Nothing in the records may be altered; repeat them exactly.

BEGIN SUPPLIED MATERIAL

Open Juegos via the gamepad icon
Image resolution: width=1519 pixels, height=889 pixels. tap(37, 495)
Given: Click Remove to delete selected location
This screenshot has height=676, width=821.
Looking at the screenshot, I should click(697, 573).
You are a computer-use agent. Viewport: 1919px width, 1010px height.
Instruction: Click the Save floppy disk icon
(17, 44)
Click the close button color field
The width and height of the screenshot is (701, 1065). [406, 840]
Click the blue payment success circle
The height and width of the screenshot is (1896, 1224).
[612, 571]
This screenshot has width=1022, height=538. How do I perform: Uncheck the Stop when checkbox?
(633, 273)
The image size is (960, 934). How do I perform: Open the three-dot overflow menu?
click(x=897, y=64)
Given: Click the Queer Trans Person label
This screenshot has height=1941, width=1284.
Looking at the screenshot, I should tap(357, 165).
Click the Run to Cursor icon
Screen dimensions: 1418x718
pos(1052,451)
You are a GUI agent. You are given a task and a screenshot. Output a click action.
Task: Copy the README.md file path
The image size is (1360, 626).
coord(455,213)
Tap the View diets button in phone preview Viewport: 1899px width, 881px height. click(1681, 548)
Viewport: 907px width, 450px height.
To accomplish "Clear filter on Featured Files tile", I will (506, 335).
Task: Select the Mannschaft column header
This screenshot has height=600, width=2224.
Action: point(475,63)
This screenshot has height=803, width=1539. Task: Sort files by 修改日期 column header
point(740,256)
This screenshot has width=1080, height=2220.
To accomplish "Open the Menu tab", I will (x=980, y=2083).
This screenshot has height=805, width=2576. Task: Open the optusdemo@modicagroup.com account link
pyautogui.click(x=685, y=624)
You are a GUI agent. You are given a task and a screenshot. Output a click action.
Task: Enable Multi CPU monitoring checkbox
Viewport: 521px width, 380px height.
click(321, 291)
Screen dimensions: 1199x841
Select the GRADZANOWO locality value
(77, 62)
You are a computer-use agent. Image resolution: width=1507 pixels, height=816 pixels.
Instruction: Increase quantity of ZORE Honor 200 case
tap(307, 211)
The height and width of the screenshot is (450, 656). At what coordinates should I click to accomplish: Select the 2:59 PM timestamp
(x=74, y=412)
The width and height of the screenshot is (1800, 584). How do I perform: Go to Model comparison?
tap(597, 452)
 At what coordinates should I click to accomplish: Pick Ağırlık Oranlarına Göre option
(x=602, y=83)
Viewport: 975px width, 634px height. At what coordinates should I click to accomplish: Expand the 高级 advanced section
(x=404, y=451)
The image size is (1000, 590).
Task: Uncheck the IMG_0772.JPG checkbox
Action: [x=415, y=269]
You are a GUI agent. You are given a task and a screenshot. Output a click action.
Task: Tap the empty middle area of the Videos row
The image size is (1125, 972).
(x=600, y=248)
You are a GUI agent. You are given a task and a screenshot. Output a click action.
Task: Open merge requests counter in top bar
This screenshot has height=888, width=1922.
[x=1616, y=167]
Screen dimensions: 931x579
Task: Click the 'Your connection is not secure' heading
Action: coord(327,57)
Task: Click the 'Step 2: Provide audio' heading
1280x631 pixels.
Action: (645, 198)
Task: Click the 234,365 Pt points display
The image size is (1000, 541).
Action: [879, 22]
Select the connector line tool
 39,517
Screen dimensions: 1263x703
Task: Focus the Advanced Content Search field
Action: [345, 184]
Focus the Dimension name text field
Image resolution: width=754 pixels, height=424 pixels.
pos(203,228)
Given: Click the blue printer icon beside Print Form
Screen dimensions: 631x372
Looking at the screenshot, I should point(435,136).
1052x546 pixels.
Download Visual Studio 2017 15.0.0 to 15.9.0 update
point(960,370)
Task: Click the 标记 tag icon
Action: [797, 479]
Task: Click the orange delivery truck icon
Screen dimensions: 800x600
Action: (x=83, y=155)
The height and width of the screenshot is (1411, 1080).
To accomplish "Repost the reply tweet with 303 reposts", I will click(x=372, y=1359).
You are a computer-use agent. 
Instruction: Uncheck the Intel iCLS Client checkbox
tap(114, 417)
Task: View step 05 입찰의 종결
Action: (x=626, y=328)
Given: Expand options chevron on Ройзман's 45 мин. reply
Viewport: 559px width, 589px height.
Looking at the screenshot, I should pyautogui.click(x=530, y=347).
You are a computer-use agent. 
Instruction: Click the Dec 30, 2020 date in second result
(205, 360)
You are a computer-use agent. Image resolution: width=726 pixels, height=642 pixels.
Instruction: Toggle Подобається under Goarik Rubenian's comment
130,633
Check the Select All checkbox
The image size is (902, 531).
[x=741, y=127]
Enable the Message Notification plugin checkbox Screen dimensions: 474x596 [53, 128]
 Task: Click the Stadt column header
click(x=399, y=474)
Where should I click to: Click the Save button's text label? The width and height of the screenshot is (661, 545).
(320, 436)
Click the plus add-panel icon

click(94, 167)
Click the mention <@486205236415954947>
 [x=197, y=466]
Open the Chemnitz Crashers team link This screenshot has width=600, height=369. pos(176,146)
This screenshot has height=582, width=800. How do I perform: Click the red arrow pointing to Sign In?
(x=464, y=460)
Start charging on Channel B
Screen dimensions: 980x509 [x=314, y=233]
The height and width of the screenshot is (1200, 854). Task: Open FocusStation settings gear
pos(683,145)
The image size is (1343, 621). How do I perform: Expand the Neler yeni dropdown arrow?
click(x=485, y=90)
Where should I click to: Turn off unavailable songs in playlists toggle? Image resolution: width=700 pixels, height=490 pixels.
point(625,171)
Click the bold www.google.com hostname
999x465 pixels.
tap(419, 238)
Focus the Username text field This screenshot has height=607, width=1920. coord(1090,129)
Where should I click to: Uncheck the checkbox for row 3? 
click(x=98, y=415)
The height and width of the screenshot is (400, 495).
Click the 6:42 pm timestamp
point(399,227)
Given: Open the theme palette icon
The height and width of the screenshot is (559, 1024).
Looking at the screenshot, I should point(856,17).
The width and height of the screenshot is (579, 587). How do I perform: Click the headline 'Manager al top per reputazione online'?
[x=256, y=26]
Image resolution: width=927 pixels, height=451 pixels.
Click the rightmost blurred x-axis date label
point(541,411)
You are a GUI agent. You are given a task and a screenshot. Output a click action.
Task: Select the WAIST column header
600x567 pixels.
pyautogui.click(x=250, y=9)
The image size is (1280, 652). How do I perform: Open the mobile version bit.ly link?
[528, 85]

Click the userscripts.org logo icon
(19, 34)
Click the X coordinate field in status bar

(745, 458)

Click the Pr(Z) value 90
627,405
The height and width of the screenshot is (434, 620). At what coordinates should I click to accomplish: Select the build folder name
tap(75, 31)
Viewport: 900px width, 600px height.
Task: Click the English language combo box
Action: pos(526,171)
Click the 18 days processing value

END SUPPLIED MATERIAL

SOLUTION FOR THIS TASK
Open Juegos via the gamepad icon
Image resolution: width=1519 pixels, height=889 pixels. tap(37, 495)
Given: Click Remove to delete selected location
This screenshot has height=676, width=821.
Looking at the screenshot, I should click(697, 573).
You are a computer-use agent. Viewport: 1919px width, 1010px height.
Instruction: Click the Save floppy disk icon
(17, 44)
Click the close button color field
The width and height of the screenshot is (701, 1065). [406, 840]
Click the blue payment success circle
The height and width of the screenshot is (1896, 1224).
[612, 571]
This screenshot has width=1022, height=538. How do I perform: Uncheck the Stop when checkbox?
(633, 273)
The image size is (960, 934). How do I perform: Open the three-dot overflow menu?
click(x=897, y=64)
Given: Click the Queer Trans Person label
This screenshot has height=1941, width=1284.
Looking at the screenshot, I should tap(357, 165).
Click the Run to Cursor icon
Screen dimensions: 1418x718
pos(1052,451)
You are a GUI agent. You are given a task and a screenshot. Output a click action.
Task: Copy the README.md file path
The image size is (1360, 626).
coord(455,213)
Tap the View diets button in phone preview Viewport: 1899px width, 881px height. click(1681, 548)
Viewport: 907px width, 450px height.
To accomplish "Clear filter on Featured Files tile", I will (506, 335).
Task: Select the Mannschaft column header
This screenshot has height=600, width=2224.
Action: point(475,63)
This screenshot has height=803, width=1539. Task: Sort files by 修改日期 column header
point(740,256)
This screenshot has width=1080, height=2220.
To accomplish "Open the Menu tab", I will (x=980, y=2083).
This screenshot has height=805, width=2576. Task: Open the optusdemo@modicagroup.com account link
pyautogui.click(x=685, y=624)
You are a GUI agent. You are given a task and a screenshot. Output a click action.
Task: Enable Multi CPU monitoring checkbox
Viewport: 521px width, 380px height.
click(321, 291)
Screen dimensions: 1199x841
Select the GRADZANOWO locality value
(77, 62)
You are a computer-use agent. Image resolution: width=1507 pixels, height=816 pixels.
Instruction: Increase quantity of ZORE Honor 200 case
tap(307, 211)
The height and width of the screenshot is (450, 656). At what coordinates should I click to accomplish: Select the 2:59 PM timestamp
(x=74, y=412)
The width and height of the screenshot is (1800, 584). How do I perform: Go to Model comparison?
tap(597, 452)
 At what coordinates should I click to accomplish: Pick Ağırlık Oranlarına Göre option
(x=602, y=83)
Viewport: 975px width, 634px height. At what coordinates should I click to accomplish: Expand the 高级 advanced section
(x=404, y=451)
The image size is (1000, 590).
Task: Uncheck the IMG_0772.JPG checkbox
Action: [x=415, y=269]
You are a GUI agent. You are given a task and a screenshot. Output a click action.
Task: Tap the empty middle area of the Videos row
The image size is (1125, 972).
(x=600, y=248)
You are a GUI agent. You are given a task and a screenshot. Output a click action.
Task: Open merge requests counter in top bar
This screenshot has height=888, width=1922.
[x=1616, y=167]
Screen dimensions: 931x579
Task: Click the 'Your connection is not secure' heading
Action: coord(327,57)
Task: Click the 'Step 2: Provide audio' heading
1280x631 pixels.
Action: (645, 198)
Task: Click the 234,365 Pt points display
The image size is (1000, 541).
Action: [879, 22]
Select the connector line tool
 39,517
Screen dimensions: 1263x703
Task: Focus the Advanced Content Search field
Action: [345, 184]
Focus the Dimension name text field
Image resolution: width=754 pixels, height=424 pixels.
pos(203,228)
Given: Click the blue printer icon beside Print Form
Screen dimensions: 631x372
Looking at the screenshot, I should point(435,136).
1052x546 pixels.
Download Visual Studio 2017 15.0.0 to 15.9.0 update
point(960,370)
Task: Click the 标记 tag icon
Action: [797, 479]
Task: Click the orange delivery truck icon
Screen dimensions: 800x600
Action: (x=83, y=155)
The height and width of the screenshot is (1411, 1080).
To accomplish "Repost the reply tweet with 303 reposts", I will click(x=372, y=1359).
You are a computer-use agent. 
Instruction: Uncheck the Intel iCLS Client checkbox
tap(114, 417)
Task: View step 05 입찰의 종결
Action: (x=626, y=328)
Given: Expand options chevron on Ройзман's 45 мин. reply
Viewport: 559px width, 589px height.
Looking at the screenshot, I should pyautogui.click(x=530, y=347).
You are a computer-use agent. 
Instruction: Click the Dec 30, 2020 date in second result
(205, 360)
You are a computer-use agent. Image resolution: width=726 pixels, height=642 pixels.
Instruction: Toggle Подобається under Goarik Rubenian's comment
130,633
Check the Select All checkbox
The image size is (902, 531).
[x=741, y=127]
Enable the Message Notification plugin checkbox Screen dimensions: 474x596 [53, 128]
 Task: Click the Stadt column header
click(x=399, y=474)
Where should I click to: Click the Save button's text label? The width and height of the screenshot is (661, 545).
(320, 436)
Click the plus add-panel icon

click(94, 167)
Click the mention <@486205236415954947>
 [x=197, y=466]
Open the Chemnitz Crashers team link This screenshot has width=600, height=369. pos(176,146)
This screenshot has height=582, width=800. How do I perform: Click the red arrow pointing to Sign In?
(x=464, y=460)
Start charging on Channel B
Screen dimensions: 980x509 [x=314, y=233]
The height and width of the screenshot is (1200, 854). Task: Open FocusStation settings gear
pos(683,145)
The image size is (1343, 621). How do I perform: Expand the Neler yeni dropdown arrow?
click(x=485, y=90)
Where should I click to: Turn off unavailable songs in playlists toggle? Image resolution: width=700 pixels, height=490 pixels.
point(625,171)
Click the bold www.google.com hostname
999x465 pixels.
tap(419, 238)
Focus the Username text field This screenshot has height=607, width=1920. coord(1090,129)
Where should I click to: Uncheck the checkbox for row 3? 
click(x=98, y=415)
The height and width of the screenshot is (400, 495).
Click the 6:42 pm timestamp
point(399,227)
Given: Open the theme palette icon
The height and width of the screenshot is (559, 1024).
Looking at the screenshot, I should point(856,17).
The width and height of the screenshot is (579, 587). How do I perform: Click the headline 'Manager al top per reputazione online'?
[x=256, y=26]
Image resolution: width=927 pixels, height=451 pixels.
Click the rightmost blurred x-axis date label
point(541,411)
You are a GUI agent. You are given a task and a screenshot. Output a click action.
Task: Select the WAIST column header
600x567 pixels.
pyautogui.click(x=250, y=9)
The image size is (1280, 652). How do I perform: Open the mobile version bit.ly link?
[528, 85]

Click the userscripts.org logo icon
(19, 34)
Click the X coordinate field in status bar

(745, 458)

Click the Pr(Z) value 90
627,405
The height and width of the screenshot is (434, 620). At what coordinates should I click to accomplish: Select the build folder name
tap(75, 31)
Viewport: 900px width, 600px height.
Task: Click the English language combo box
Action: pos(526,171)
Click the 18 days processing value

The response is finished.